工作线程一旦被中断,就会进入processWorkerExit方法,根据前面的分析,我们发现,在这个方法中会对线程池状态为SHUTDOWN进行判断,会重新生成新的工作线程,那么这样就能保证队列中剩余的任务一定会被执行完。
shutdownNow():立即关闭线程池
/**
* Attempts to stop all actively executing tasks, halts the
* processing of waiting tasks, and returns a list of the tasks
* that were awaiting execution. These tasks are drained (removed)

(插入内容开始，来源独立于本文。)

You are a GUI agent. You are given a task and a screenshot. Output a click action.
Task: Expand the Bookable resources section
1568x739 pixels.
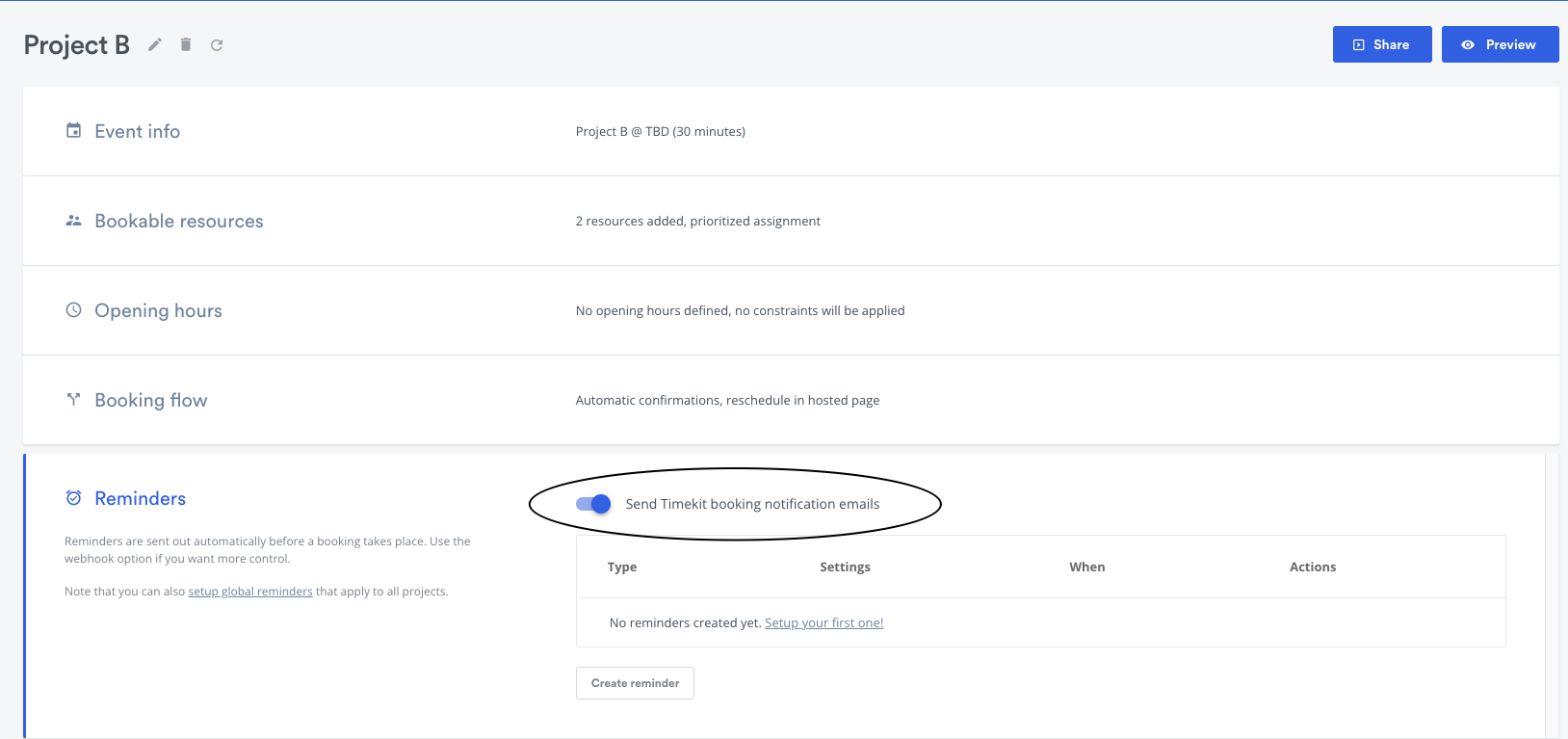[791, 221]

* from the task queue upon return from this method.
*
* <p>This method does not wait for actively executing tasks to
* terminate. Use {@link #awaitTermination awaitTermination} to
* do that.
*
* <p>There are no guarantees beyond best-effort attempts to stop
* processing actively executing tasks. This implementation
* cancels tasks via {@link Thread#interrupt}, so any task that
* fails to respond to interrupts may never terminate.
*
* @throws SecurityException {@inheritDoc}
*/
public List<Runnable> shutdownNow() {
List<Runnable> tasks;
final ReentrantLock mainLock = this.mainLock;
mainLock.lock();
try {
checkShutdownAccess();
// 修改ctl,将线程池状态改为STOP
advanceRunState(STOP);
// 中断工作线程
interruptWorkers();
// 返回阻塞队列中剩余的任务
tasks = drainQueue();
} finally {
mainLock.unlock();
}
// 调用terminated方法
tryTerminate();
return tasks;
}
/**
* Interrupts all threads, even if active. Ignores SecurityExceptions
* (in which case some threads may remain uninterrupted).
*/
private void interruptWorkers() {
final ReentrantLock mainLock = this.mainLock;
mainLock.lock();
try {
// 中断所有工作线程,不管有没有在执行任务
for (Worker w : workers)
w.interruptIfStarted();
} finally {
mainLock.unlock();
}
}
void interruptIfStarted() {
Thread t;
// 只要线程没有被中断,那就中断线程,中断的线程虽然也会进入processWorkerExit方法,但是该方法中判断了线程池的状态
// 线程池状态为STOP的情况下,不会再开启新的工作线程了
// 这里getState>=0表示,一个工作线程在创建好,但是还没运行时,这时state为-1(work构造方法设置的初始状态为-1),不能被中断,就算中断也没意义,都还没运行
if (getState() >= 0 && (t = thread) != null && !t.isInterrupted()) {
try {
t.interrupt();
} catch (SecurityException ignore) {
}
}
}
mainLock:控制workers集合的并发安全
/**
* Lock held on access to workers set and related bookkeeping.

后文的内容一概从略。